10.1182/blood.v114.22.4372.4372 ◽

2009 ◽

Vol 114 (22) ◽

pp. 4372-4372

Author(s):

Feng-Ting Liu ◽

Li Jia ◽

Timothy Farren ◽

Jerome Giustiniani ◽

Armand Bensussan ◽

...

Keyword(s):

Mitochondrial Membrane ◽

Conflicts Of Interest ◽

Membrane Integrity ◽

Lymphocytic Leukemia ◽

Cellular Growth ◽

Spontaneous Apoptosis ◽

Cytochrome C Release ◽

Phosphorylated Akt

Abstract Abstract 4372 B-cell chronic lymphocytic leukemia (CLL) is an incurable disease, which is at least partly attributable to the majority of cells being in the G0/G1 phase of the cell cycle and expressing high levels of anti-apoptotic Bcl-2 family proteins.

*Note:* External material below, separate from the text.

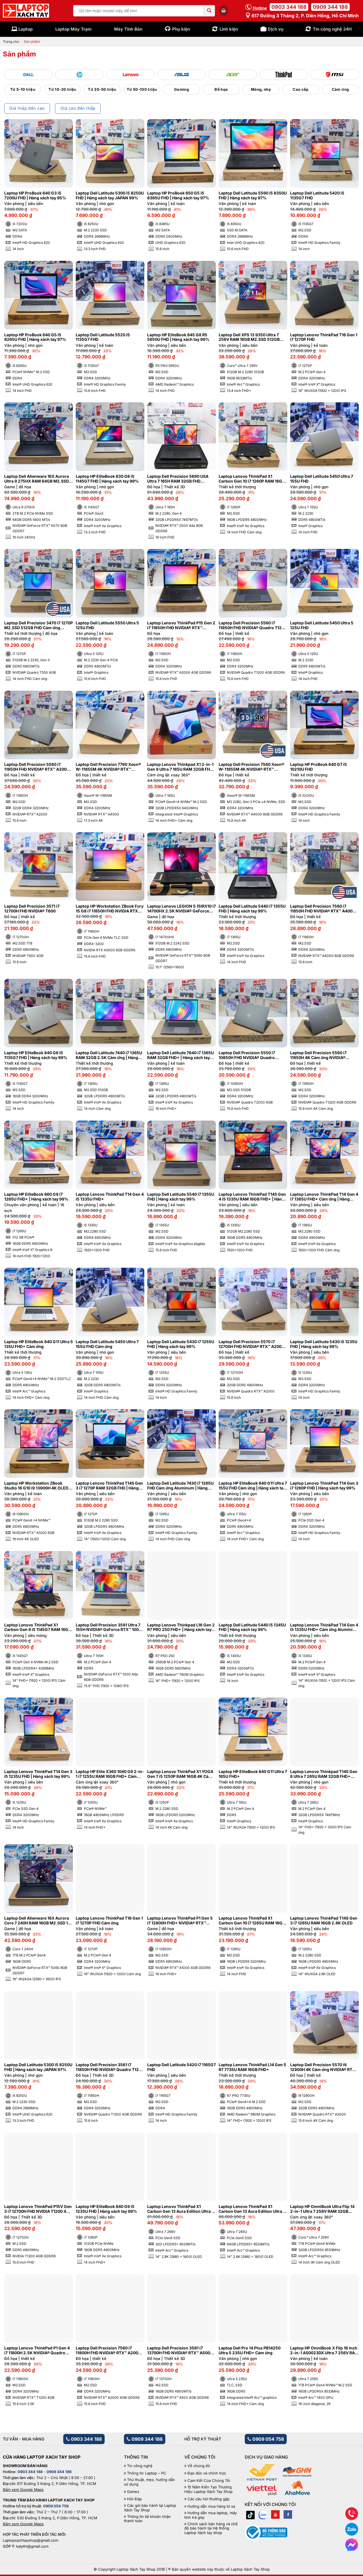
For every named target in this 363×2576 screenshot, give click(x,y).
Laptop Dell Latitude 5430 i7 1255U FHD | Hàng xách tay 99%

Despite their prolonged survival in vivo, CLL cells rapidly undergo spontaneous apoptosis in vitro, suggesting that survival signals in vivo have been lost in in vitro culture conditions. CD160, a glycosylphosphatidylinositol-linked surface antigen, was found to be expressed by CLL cells. In normal NK and T-cells, CD160 mediates cellular growth and activation, but its role in CLL is unclear. Using monoclonal antibodies to CD160 (CL1-R2 or BY55 - non cross blocking) led to increased expression of Bcl-2, Bcl-xL and Mcl-1 anti-apoptotic proteins and protected CLL from spontaneous apoptosis in vitro - mean cell viability increased from 66.8 to 79.4% (n = 17, p = 0.02). These CD160-mediated events were also accompanied by decreased cytochrome C release and prevention of mitochondrial membrane potential collapse, indicating stabilization of both inner and outer mitochondrial membrane integrity. PI3K/AKT signalling is a well known survival pathway in cancer cells and in normal lymphocytes CD160 has been shown to act via PI3K/AKT. Activation of CD160 in CLL led to phosphorylated AKT, while inhibition of PI3K by wortmannin completely blocked AKT phosphorylation and CD160-mediated protection from apoptosis. In summary, the activation of CD160 protected CLL cells from spontaneous cell death in vitro via a PI3-kinase/AKT pathway. This improved survival was also associated with increased Bcl-2, Bcl-xL and Mcl-1 expression and preservation of mitochondrial function. Disclosures: No relevant conflicts of interest to declare.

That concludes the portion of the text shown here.